485 U.S. 681 (1988)
Huddleston v. United States is the Supreme Court's leading interpretation of Federal Rule of Evidence 404(b), which governs the admissibility of a defendant's other crimes, wrongs, or acts offered for non-propensity purposes such as knowledge, intent, or absence of mistake.
Under Federal Rules of Evidence 404(b) and 104, must a trial court make a preliminary finding by a preponderance of the evidence that the defendant committed the other act before admitting it, or is it sufficient that the court finds a jury could reasonably conclude, by a preponderance, that the other act occurred and the defendant committed it?
Rule 404(b) permits admission of other-acts evidence for non-propensity purposes (such as proving motive, opportunity, intent, preparation, plan, knowledge, identity, or absence of mistake or accident) and excludes it when offered solely to prove character to show action in conformity therewith. The admissibility of such evidence is governed by Rule 104(b)'s conditional relevance standard: the judge does not make a preponderance finding of the other act but asks whether the evidence is sufficient for a reasonable jury to find, by a preponderance, that the other act occurred and that the defendant committed it. Even when offered for a proper purpose and supported under Rule 104(b), the evidence remains subject to Rule 403 balancing (probative value must not be substantially outweighed by unfair prejudice, confusion, or waste of time), and—upon request—Rule 105 requires a limiting instruction directing the jury to the proper, non-propensity use.

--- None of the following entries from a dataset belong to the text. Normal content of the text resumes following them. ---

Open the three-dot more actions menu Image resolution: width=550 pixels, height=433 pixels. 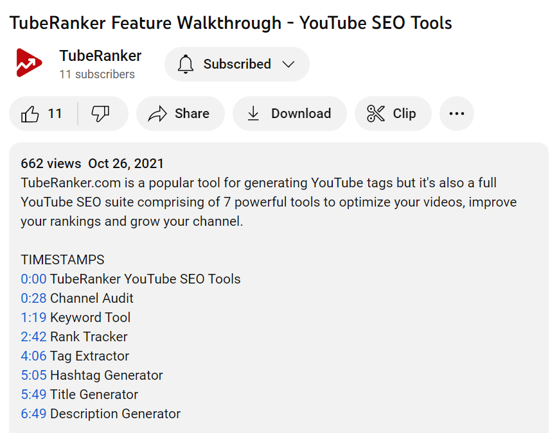click(x=457, y=114)
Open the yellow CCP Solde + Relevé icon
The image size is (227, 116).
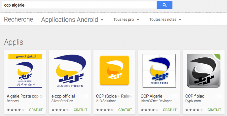(114, 70)
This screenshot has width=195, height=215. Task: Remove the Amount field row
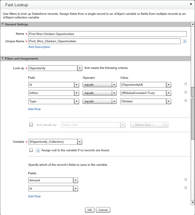(186, 180)
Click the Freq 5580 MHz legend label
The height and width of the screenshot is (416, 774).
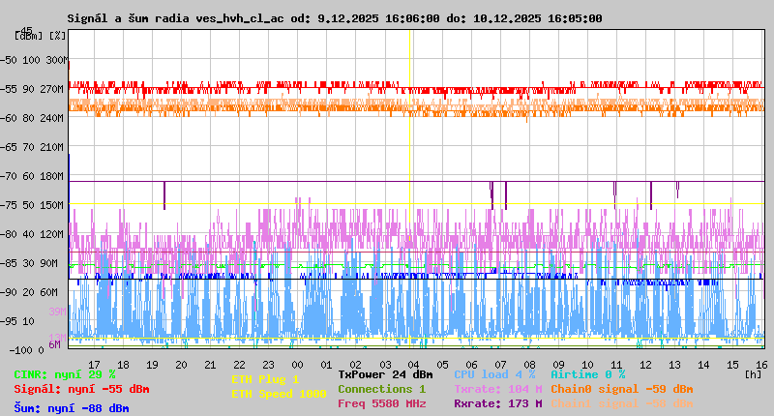click(x=381, y=403)
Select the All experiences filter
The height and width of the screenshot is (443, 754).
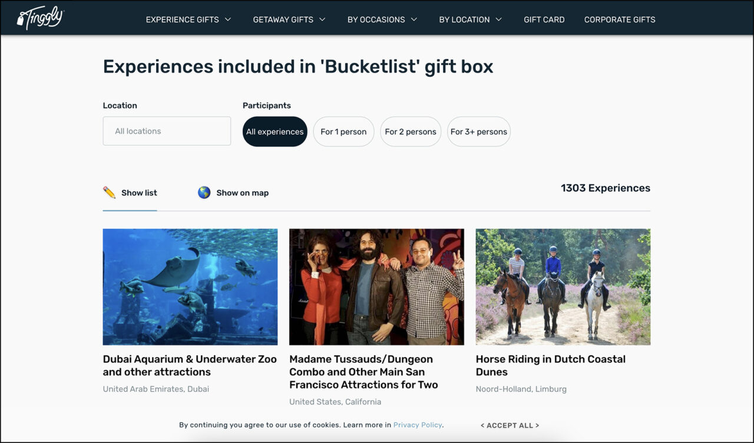275,132
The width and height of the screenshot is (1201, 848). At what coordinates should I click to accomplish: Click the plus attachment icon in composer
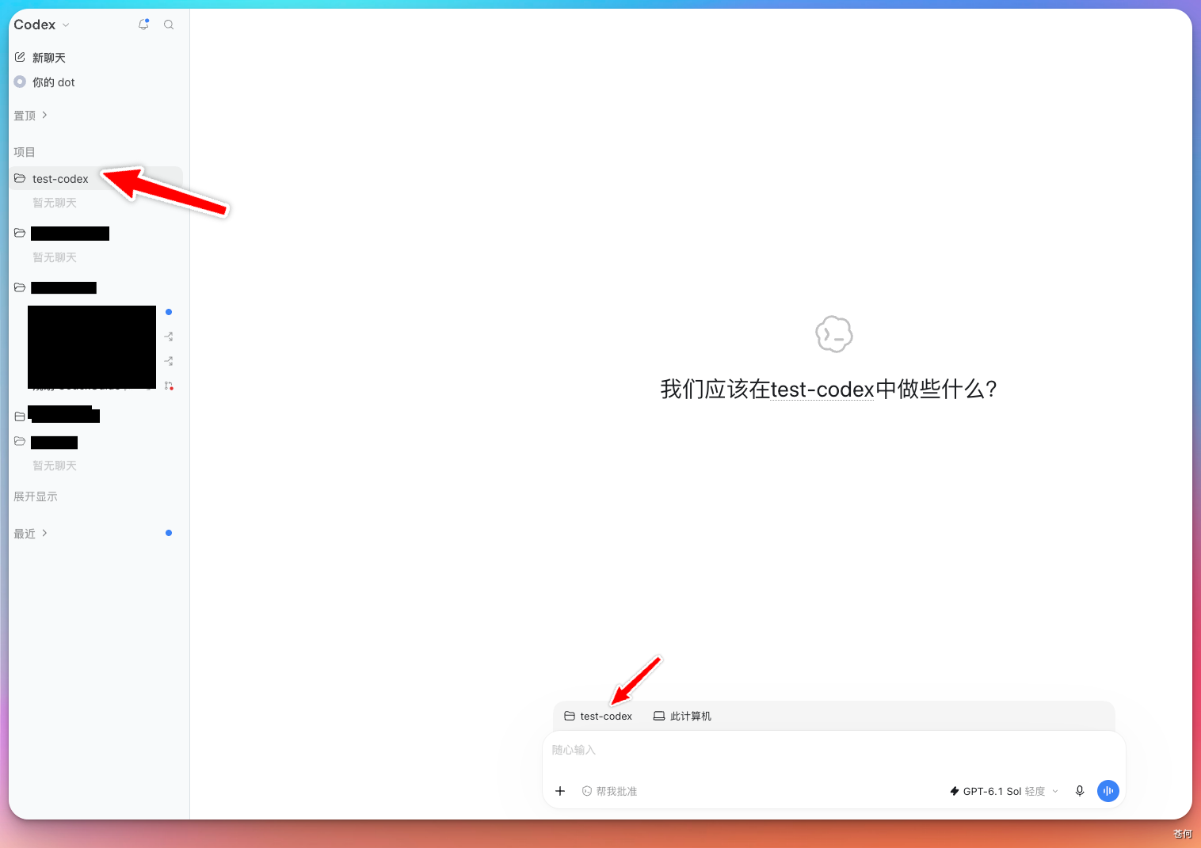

No judicial preponderance finding is required. Other-acts evidence offered under Rule 404(b) is admissible if there is sufficient evidence for a reasonable jury to find, by a preponderance, that the other act occurred and that the defendant committed it (Rule 104(b)), and if the evidence is offered for a proper 404(b) purpose and survives Rule 403 balancing, with a limiting instruction upon request.
Huddleston is the cornerstone case on Rule 404(b). It sets the national standard that other-acts evidence is governed by Rule 104(b)'s conditional relevance test, not a heightened or judicial preponderance threshold. It frames 404(b) as a rule of inclusion while insisting on layered protections: proper purpose, sufficiency for a reasonable jury to find the act occurred, Rule 403 balancing, and limiting instructions. The case also underscores the abuse-of-discretion standard governing appellate review of 404(b) rulings. For law students, Huddleston provides the analytic template for spotting and resolving 404(b) issues on exams and in practice: articulate the permitted purpose, assess sufficiency under 104(b), conduct robust 403 balancing (considering similarity, temporal proximity, and necessity), and specify the limiting instruction.